# Anchor glass jar



## Dwight (Dec 1, 2012)

Hello everyone,, new guy here.
 Hoping someone can tell me something about this "Anchor glass" jar.
 1. it has "Anchorglass" stamped on the lower side.
 2. has 10-26BA stamped in a semi circle on bottom, 6 on one side of bottom and 37 on other side of bottom, also has the "anchor" with a capital H over it on bottom. Sorry for poor pic.
 Thanks... 
 Dwight


----------



## Dwight (Dec 1, 2012)

I should have add'ed it holds one cup, and here's a side pic.

 Thanks...
 Dwight


----------



## surfaceone (Dec 2, 2012)

Hi'ya Dwight,

 Welcome to the Blue Pages. "Stamped" is not a word used much in the Glass lexicon.

 You have a product jar from Anchor Hocking. It was made at the Salem, NJ plant in 1937..






 It would have had a paper label and a metal lid. It might have contained anything from pickles to peanut butter. 
 There's some additional history @ The Anchor Hocking Museum.

 How'd you come upon it, and what did you find notable about it?


----------



## epackage (Dec 2, 2012)

Looks like a tall baby food jar to me...


----------



## Dwight (Dec 2, 2012)

Hey surraceone,
 Thank you for the the info.
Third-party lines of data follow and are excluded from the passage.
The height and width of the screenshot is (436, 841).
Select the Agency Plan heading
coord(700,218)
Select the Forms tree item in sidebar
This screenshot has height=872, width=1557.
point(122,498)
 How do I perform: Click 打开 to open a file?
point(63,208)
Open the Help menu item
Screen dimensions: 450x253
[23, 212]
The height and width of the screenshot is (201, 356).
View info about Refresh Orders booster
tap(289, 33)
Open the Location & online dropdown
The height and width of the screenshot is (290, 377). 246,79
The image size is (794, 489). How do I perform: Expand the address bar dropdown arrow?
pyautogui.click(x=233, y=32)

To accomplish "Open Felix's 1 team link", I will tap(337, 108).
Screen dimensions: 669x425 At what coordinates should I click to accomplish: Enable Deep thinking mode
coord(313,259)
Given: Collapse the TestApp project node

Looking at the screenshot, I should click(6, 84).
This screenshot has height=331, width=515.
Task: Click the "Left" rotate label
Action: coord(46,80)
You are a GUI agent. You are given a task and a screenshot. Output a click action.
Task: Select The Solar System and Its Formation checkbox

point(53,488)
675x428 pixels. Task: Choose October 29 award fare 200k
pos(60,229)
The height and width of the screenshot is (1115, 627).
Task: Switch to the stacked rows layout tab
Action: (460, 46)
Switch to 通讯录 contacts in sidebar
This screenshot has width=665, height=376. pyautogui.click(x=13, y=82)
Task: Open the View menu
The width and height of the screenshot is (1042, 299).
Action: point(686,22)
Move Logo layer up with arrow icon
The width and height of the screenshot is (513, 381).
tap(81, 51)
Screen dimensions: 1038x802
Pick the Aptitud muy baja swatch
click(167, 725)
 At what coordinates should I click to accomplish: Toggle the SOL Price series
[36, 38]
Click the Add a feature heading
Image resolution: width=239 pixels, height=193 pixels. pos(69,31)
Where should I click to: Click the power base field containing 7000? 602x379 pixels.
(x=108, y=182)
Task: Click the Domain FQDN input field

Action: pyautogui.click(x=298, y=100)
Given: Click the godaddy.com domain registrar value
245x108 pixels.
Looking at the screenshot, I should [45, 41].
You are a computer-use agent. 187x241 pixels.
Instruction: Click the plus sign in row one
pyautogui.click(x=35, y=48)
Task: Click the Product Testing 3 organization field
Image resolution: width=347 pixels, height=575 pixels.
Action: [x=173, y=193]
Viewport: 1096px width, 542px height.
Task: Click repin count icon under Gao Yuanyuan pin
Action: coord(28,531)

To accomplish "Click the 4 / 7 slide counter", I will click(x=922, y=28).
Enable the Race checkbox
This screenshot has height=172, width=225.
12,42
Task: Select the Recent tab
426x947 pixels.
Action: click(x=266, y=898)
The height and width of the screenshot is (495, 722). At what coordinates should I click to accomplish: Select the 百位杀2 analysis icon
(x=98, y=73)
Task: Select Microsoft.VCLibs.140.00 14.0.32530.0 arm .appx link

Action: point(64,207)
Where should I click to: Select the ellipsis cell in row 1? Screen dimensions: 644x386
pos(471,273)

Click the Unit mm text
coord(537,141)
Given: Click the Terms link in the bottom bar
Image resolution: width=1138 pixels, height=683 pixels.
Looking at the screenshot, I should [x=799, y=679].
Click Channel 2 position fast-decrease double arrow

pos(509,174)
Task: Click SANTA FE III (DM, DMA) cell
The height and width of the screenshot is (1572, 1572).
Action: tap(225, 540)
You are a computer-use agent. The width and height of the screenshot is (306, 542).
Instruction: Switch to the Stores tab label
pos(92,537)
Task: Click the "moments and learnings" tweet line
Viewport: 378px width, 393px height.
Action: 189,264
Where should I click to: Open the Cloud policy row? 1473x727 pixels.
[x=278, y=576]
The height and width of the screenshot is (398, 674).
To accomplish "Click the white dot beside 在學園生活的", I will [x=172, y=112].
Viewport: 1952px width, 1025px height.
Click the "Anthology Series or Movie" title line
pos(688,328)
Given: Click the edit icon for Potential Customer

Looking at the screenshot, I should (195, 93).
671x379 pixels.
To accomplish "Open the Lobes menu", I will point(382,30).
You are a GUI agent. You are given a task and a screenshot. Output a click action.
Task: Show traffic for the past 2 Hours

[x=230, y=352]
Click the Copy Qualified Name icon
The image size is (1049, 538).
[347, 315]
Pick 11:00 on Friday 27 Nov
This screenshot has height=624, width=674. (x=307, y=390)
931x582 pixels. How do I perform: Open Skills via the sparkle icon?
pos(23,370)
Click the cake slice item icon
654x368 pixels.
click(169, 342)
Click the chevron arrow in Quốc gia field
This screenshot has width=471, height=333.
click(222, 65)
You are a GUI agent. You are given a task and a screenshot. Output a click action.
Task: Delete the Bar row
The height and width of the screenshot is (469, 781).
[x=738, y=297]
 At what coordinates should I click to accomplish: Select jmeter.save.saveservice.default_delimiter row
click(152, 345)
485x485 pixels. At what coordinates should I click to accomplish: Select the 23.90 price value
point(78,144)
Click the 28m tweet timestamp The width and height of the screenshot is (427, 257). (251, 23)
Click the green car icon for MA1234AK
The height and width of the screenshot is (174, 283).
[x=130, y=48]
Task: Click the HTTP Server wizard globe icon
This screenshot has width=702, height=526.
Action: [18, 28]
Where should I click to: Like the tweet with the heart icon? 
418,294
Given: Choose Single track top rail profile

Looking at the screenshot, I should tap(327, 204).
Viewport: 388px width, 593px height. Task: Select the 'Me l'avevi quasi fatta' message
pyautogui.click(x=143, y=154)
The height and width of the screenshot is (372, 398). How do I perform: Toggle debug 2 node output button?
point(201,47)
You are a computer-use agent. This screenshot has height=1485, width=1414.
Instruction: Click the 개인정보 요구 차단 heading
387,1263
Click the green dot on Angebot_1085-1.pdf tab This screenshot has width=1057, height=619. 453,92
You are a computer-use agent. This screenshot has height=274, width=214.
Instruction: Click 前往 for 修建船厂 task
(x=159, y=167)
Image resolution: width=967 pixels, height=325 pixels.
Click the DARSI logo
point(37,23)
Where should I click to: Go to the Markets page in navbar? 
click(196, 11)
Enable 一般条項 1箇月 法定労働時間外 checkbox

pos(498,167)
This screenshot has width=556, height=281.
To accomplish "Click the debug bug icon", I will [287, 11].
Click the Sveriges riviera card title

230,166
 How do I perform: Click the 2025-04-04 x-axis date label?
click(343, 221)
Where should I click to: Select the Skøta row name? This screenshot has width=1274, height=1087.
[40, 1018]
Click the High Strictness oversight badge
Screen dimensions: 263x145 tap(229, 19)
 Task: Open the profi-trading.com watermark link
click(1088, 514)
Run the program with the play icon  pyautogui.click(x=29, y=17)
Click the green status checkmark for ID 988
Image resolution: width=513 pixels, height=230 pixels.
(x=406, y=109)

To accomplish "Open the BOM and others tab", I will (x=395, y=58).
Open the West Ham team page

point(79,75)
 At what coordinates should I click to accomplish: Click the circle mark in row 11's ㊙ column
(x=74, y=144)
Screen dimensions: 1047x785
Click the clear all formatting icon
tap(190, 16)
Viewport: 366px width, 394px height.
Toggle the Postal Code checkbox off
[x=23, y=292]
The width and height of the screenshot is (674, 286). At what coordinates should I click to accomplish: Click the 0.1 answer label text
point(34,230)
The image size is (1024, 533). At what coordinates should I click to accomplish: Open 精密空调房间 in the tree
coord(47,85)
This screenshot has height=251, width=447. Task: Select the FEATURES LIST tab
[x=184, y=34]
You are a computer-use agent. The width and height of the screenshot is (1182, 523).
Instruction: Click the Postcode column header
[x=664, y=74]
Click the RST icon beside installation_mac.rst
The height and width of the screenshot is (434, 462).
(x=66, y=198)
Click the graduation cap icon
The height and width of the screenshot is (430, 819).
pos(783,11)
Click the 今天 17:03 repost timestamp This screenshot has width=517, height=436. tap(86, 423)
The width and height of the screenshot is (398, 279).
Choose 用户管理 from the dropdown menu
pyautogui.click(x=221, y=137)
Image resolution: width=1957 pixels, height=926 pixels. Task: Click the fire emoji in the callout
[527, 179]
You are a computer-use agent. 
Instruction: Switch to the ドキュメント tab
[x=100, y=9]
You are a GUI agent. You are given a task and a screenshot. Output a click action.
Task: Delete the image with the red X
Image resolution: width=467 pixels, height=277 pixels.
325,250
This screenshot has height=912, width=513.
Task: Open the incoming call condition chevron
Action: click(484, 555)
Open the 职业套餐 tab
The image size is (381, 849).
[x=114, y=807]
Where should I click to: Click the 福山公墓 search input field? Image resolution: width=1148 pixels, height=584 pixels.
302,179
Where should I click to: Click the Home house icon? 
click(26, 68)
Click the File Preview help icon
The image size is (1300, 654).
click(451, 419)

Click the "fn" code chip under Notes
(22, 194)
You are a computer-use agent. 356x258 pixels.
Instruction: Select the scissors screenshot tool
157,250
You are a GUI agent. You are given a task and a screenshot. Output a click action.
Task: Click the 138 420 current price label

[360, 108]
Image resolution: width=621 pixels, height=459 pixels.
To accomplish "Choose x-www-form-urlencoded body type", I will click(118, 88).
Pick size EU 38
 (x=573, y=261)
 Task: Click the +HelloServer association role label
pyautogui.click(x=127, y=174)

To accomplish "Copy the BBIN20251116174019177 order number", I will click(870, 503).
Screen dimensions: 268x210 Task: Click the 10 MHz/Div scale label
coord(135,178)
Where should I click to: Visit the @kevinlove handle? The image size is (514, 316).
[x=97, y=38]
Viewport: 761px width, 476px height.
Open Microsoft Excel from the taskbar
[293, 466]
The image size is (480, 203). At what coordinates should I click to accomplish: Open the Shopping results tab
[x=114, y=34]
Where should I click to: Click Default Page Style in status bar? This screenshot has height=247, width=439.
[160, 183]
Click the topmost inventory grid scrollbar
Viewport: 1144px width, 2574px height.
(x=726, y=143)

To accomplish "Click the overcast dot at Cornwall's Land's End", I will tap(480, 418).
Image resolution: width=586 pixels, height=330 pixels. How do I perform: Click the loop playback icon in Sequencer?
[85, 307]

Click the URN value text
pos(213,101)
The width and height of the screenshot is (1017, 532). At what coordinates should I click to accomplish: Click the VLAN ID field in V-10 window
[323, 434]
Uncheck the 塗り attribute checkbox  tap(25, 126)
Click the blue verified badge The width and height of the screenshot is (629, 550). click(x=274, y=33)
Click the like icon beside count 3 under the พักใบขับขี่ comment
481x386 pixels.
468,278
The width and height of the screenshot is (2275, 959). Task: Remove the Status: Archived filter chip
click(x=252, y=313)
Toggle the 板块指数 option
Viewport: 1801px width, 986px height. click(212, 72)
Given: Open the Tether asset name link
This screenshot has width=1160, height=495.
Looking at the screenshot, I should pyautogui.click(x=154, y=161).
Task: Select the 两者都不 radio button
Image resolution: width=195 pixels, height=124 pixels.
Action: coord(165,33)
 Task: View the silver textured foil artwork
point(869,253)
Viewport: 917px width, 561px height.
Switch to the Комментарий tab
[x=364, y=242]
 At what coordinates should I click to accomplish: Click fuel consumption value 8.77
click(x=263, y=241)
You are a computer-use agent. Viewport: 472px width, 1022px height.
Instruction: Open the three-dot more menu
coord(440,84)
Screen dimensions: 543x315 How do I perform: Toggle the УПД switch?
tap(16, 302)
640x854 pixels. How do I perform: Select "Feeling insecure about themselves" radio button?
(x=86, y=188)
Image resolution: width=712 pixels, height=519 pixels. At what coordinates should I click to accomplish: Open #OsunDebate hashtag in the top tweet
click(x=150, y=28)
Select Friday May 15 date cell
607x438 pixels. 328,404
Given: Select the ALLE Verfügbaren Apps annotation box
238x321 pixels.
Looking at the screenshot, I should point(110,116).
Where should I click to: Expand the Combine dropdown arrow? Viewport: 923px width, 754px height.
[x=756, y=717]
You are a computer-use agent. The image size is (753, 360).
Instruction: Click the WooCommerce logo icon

My grandson and I found it partially burried near an old 1800's train depot in Brooksville Florida. It has sparked a healthy obsession in my 12 yr. old grandson.  He's on his way here now to see your reply. I cant thank you enough.


----------



## surfaceone (Dec 2, 2012)

Hello again, D. Gary,

 Digging old glass is a wonderful "hobby." Old train stations often have dumps in the near vicinity. If you and your grandson want to learn more about old glass, may I suggest a lengthy visit to This Excellent Website.

 Good luck in glass...


----------